Das politische Amt des Abgeordneten und die Frage seiner Entschädigung
Abstract
Die Regelung der finanziellen Entschädigung und der beruflichen Tätigkeit von Abgeordneten unterliegt im Bund wie in den Ländern intensiver Diskussion. Die normative Grundlage dafür bildet das Prinzip des freien Mandats. Durch die Wahrnehmung ihres (zeitlich beschränkten) „Parlamentsberufs“ haben Abgeordnete Anspruch auf angemessenes Entgelt, das auch eine Altersversorgung einschließt. Mit Blick auf das Transparenzgebot erscheint eine Bindung von Diäten an die allgemeine Einkommensentwicklung angebracht. Ähnliches gilt für eine davon getrennte Aufwandsentschädigung, die als steuerfreie Kostenpauschale vorgesehen werden kann. Während die Offenlegung beruflicher, wirtschaftlicher und sonstiger Tätigkeiten verfassungsrechtlich nicht zu beanstanden ist, schränkt eine Veröffentlichungspflicht von „Nebeneinkünften“ die selbstbestimmte Wahrnehmung des Mandats ein. Das Parlament kann die Regelung der Abgeordnetenentschädigung nicht unabhängigen Kommissionen überlassen, sondern muss selbst vor den Augen der Öffentlichkeit darüber entscheiden.
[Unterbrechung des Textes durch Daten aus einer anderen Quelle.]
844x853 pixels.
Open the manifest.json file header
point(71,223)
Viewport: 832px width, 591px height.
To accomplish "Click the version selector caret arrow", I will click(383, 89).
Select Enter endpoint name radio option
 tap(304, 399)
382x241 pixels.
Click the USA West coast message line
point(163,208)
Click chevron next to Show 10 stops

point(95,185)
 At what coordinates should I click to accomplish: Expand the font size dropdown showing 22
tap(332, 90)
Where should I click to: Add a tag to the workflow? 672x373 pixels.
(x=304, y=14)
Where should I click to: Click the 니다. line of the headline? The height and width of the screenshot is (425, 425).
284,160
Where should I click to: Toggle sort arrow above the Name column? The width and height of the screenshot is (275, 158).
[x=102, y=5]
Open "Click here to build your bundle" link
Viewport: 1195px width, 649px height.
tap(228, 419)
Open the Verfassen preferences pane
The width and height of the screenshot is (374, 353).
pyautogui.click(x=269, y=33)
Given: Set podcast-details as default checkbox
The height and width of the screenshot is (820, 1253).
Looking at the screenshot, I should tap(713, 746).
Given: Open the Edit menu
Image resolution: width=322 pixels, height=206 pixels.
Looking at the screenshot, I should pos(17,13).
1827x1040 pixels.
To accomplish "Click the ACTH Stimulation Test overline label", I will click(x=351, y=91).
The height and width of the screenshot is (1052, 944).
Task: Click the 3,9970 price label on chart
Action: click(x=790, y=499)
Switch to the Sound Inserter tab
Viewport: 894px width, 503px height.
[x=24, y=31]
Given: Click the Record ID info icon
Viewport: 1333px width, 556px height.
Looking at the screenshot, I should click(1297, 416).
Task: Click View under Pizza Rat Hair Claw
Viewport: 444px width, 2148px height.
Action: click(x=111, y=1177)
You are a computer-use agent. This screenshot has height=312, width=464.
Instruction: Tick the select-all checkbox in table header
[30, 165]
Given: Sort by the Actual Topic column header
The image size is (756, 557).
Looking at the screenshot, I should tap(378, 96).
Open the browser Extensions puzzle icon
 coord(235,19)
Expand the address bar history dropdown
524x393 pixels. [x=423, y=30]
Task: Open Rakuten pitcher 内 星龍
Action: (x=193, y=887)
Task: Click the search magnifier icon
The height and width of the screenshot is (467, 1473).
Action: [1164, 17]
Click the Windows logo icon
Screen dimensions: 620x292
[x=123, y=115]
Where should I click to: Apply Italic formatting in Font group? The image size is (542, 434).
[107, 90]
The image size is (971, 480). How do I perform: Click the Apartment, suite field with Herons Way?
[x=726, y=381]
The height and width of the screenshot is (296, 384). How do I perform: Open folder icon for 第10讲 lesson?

In Germany, it is intensively discussed at both federal and Länder levels how to regulate the reimbursement of parliamentarians as well as their occupational activities. The normative basis for relevant recommendations forms the constitutional principle of the free mandate. Exercising for a limited time period a “parliamentary job”, deputies have a right to claim adequate compensation, including an old-age pension. To secure transparency, parliamentary allowances ought to be oriented at the average income development. Additionally, representatives should receive a separate, tax-free lump sum as compensation for further relevant expenses. To publicise the occupational, economic and other commitments of parliamentarians is in line with constitutional law, the obligation to inform publicly about further supplementary income would severely restrict the autonomy of the mandate. The parliament may not delegate the regulation of such issues to an independent commission, but ought to decide itself – and publicly.